## RECORD SET
____________
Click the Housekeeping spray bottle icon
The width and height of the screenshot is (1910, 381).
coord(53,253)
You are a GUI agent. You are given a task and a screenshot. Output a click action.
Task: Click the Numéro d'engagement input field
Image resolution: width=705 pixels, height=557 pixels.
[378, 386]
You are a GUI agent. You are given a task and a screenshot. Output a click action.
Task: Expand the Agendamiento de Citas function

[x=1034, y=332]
____________
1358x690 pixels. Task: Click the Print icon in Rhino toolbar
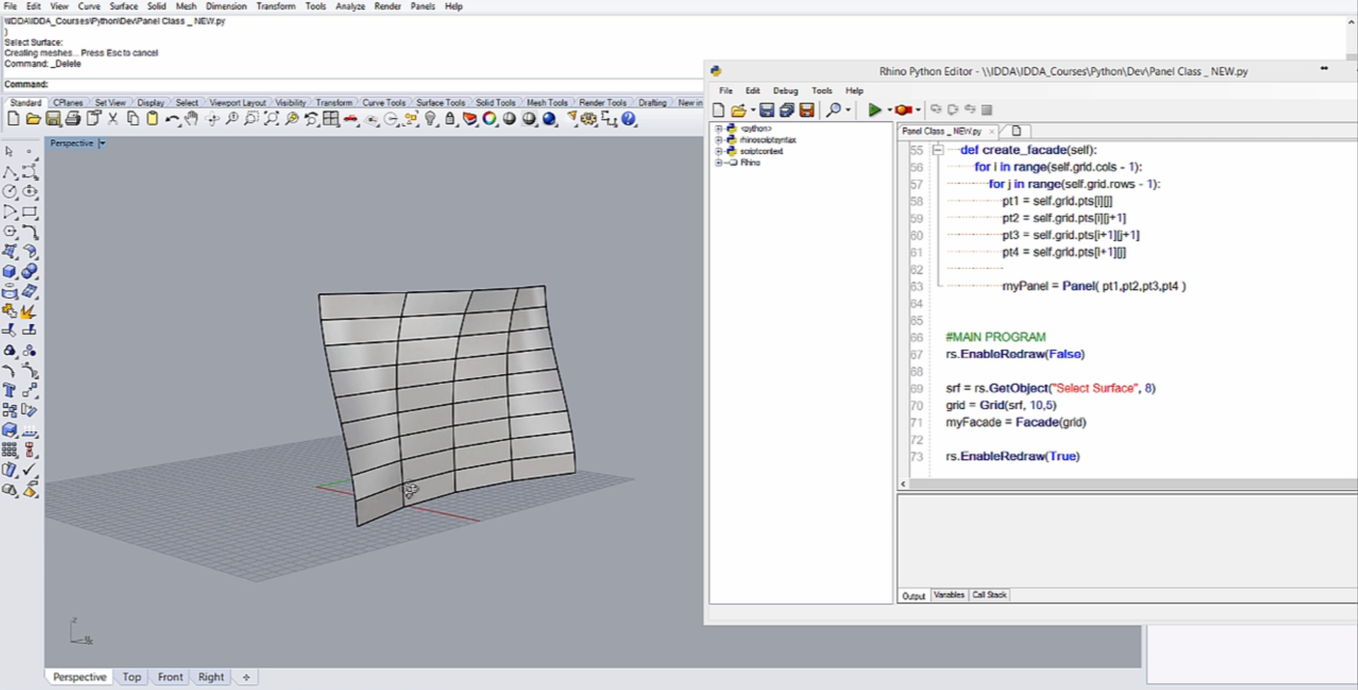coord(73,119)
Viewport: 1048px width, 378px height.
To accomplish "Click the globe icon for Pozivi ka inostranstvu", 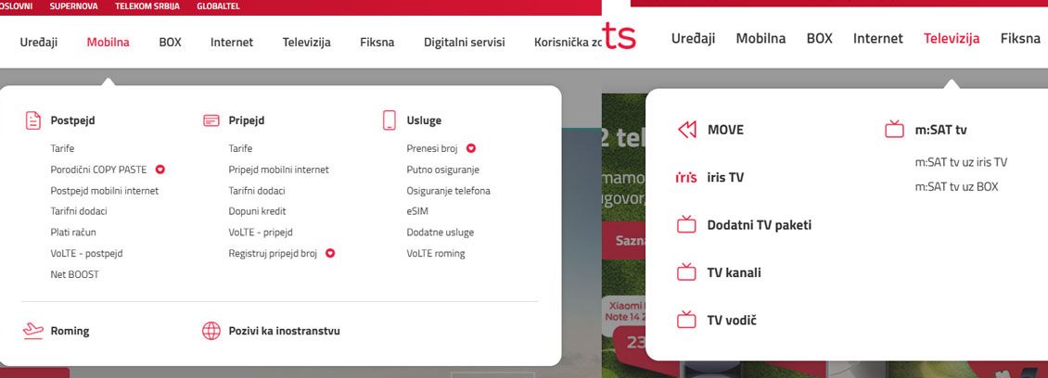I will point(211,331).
____________
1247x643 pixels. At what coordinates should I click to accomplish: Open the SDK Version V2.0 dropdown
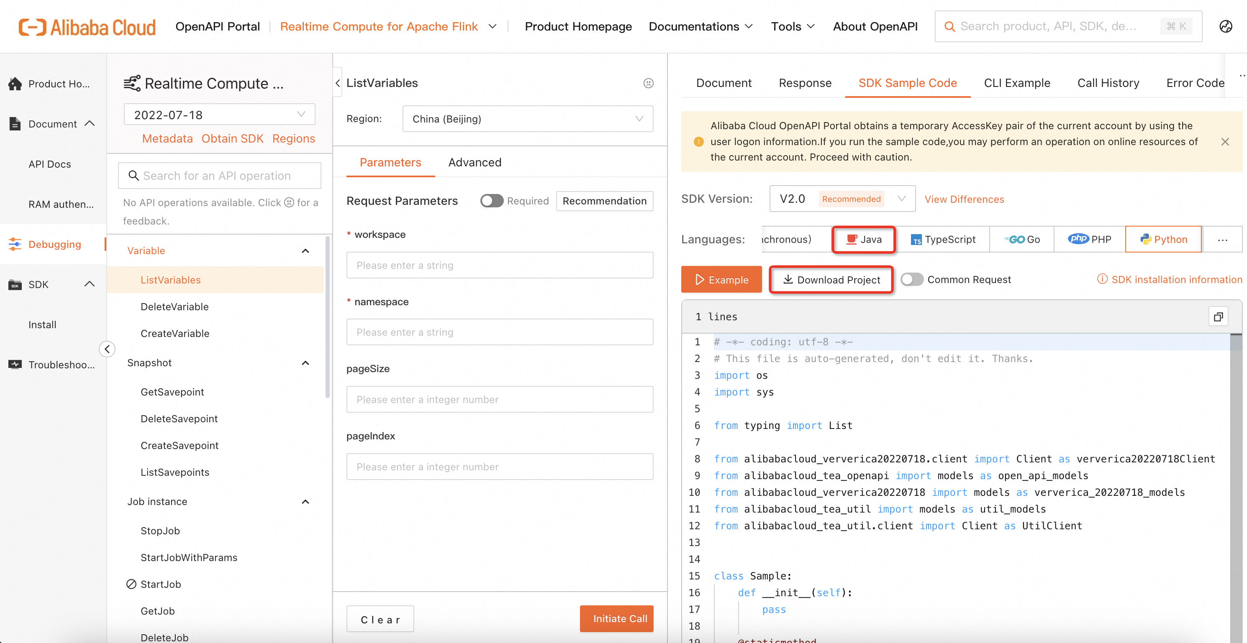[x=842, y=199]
____________
## WORK INSTRUCTIONS
Please write out in full the lines between the one holding "1247x643 pixels. At" and the one holding "[x=842, y=199]", inclusive, adding 140 to every coordinate in the answers and leaving out the pictures.

## SOLUTION FOR THIS PROBLEM
1247x643 pixels. At what coordinates should I click to accomplish: Open the SDK Version V2.0 dropdown
[x=982, y=339]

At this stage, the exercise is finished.